Beauty is something traded at Sotheby’s and purchased at Harrods or Bergdorf Goodman or Galeries Lafayette. But it is also to be found in the girl soldiers of the IDF who put their lives on hold to serve their people.
And truth? Can you find it on CNN, or BBC, or Fox News? It depends on which truth you’re looking for, doesn’t it?
I’m not really sure where I want to go with this, but at lunch today with an acquaintance the subject of the recent negotiations arose. Israel and politics are topics we normally don’t discuss since she’s a committed liberal type and I tend to the right side of the spectrum, but anyway the ‘settlements’ came up. Of course as a defender of the Obama/Kerry school she considers ‘the settlements’ to be the root of the failure of the recent negotiations. I explained that they were a red herring, a distraction.

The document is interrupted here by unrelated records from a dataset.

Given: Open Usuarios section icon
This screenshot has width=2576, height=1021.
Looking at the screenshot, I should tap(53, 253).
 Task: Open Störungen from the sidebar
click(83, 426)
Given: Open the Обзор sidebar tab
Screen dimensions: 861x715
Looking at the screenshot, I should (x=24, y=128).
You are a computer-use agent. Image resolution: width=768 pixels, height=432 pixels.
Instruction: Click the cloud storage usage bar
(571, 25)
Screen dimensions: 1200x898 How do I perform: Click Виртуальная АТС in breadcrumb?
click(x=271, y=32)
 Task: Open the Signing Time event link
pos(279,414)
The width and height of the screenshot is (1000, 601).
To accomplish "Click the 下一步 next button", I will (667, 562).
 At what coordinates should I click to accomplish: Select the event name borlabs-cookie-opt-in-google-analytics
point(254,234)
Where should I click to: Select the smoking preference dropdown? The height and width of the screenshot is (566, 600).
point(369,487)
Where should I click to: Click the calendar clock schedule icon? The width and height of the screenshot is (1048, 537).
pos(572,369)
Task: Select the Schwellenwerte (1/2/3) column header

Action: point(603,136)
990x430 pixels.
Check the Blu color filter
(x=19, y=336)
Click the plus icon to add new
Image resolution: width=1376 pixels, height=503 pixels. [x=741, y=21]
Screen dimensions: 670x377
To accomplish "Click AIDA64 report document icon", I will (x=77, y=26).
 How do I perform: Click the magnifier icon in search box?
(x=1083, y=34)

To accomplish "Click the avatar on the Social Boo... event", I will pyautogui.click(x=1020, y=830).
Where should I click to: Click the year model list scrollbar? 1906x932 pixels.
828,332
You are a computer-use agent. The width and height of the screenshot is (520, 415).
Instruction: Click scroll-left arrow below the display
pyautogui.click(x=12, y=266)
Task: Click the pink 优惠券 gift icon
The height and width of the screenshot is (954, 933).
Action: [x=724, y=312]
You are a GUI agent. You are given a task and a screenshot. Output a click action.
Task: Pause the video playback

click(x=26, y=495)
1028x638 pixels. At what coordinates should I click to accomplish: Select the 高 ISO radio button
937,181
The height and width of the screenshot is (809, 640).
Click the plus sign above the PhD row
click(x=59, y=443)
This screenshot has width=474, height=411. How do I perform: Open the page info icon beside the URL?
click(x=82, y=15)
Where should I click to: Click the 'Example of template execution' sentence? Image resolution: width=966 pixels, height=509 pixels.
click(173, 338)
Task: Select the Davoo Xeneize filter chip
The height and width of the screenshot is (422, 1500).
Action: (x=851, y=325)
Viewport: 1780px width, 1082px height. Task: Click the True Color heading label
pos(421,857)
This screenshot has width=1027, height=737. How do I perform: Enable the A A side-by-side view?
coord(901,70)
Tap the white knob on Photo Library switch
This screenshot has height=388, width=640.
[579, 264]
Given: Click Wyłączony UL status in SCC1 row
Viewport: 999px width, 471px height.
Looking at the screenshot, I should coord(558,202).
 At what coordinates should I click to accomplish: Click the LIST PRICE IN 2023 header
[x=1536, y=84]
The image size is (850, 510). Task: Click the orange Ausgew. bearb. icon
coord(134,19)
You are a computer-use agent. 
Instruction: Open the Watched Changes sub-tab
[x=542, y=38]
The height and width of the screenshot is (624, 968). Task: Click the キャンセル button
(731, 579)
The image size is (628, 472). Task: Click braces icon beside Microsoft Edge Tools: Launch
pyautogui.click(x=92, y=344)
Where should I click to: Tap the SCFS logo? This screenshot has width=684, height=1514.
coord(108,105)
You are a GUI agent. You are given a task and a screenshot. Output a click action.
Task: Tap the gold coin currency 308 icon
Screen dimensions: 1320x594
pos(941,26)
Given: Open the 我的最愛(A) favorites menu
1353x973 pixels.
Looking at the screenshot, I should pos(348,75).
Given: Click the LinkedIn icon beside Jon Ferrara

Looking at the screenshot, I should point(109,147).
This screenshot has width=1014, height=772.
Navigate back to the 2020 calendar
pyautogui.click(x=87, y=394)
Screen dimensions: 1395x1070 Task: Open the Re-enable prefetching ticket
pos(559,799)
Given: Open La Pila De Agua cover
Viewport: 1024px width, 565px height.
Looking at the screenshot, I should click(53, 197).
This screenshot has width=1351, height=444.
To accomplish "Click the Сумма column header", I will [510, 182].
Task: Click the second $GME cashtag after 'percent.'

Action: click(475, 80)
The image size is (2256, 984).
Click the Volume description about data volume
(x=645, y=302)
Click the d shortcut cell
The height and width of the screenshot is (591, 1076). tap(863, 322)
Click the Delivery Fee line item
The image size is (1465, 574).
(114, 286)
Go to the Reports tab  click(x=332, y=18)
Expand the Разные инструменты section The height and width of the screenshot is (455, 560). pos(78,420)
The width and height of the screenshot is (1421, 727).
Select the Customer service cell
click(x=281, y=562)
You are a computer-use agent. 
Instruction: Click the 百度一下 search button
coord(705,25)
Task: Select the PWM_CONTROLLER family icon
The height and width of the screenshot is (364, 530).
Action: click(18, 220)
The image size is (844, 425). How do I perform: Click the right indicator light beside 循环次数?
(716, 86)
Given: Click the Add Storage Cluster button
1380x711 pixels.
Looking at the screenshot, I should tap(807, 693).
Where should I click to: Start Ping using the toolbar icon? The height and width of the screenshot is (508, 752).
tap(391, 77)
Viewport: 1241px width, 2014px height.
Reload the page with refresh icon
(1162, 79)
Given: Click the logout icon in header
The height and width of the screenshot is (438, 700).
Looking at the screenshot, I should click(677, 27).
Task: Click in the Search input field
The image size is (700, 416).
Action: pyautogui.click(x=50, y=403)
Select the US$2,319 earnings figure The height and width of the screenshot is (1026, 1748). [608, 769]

She is generally a supporter of the State of Israel but as the discussion developed her perception of the overall problem as stemming from thousands of foreigners (Zionists) suddenly arriving and taking over land that was already occupied by others became clear. I was a bit shocked by her naiveté and, trying to fill her in with some context, I finally came up with an analogy that might cancel out her preconceptions and that as a liberal she might accept. It goes like this:
Imagine a white working class neighborhood (the Arabs). A few black families(the Jews) move in and you and your white neighbors begin to feel uneasy. As the black population increasingly displaces the whites you become resentful. They are changing the nature of ‘your’ neighborhood, they have strange customs, their children are noisy, they are trying to take your jobs, etc., etc. So what do you do?
Of course! You kill them and their noisy children and drive them out, right?
“Umm, er…” she said and I believe I saw some ray of understanding.
And that’s the truth. The beauty? That I don’t know, but then I never did find the Romantic poets appealing.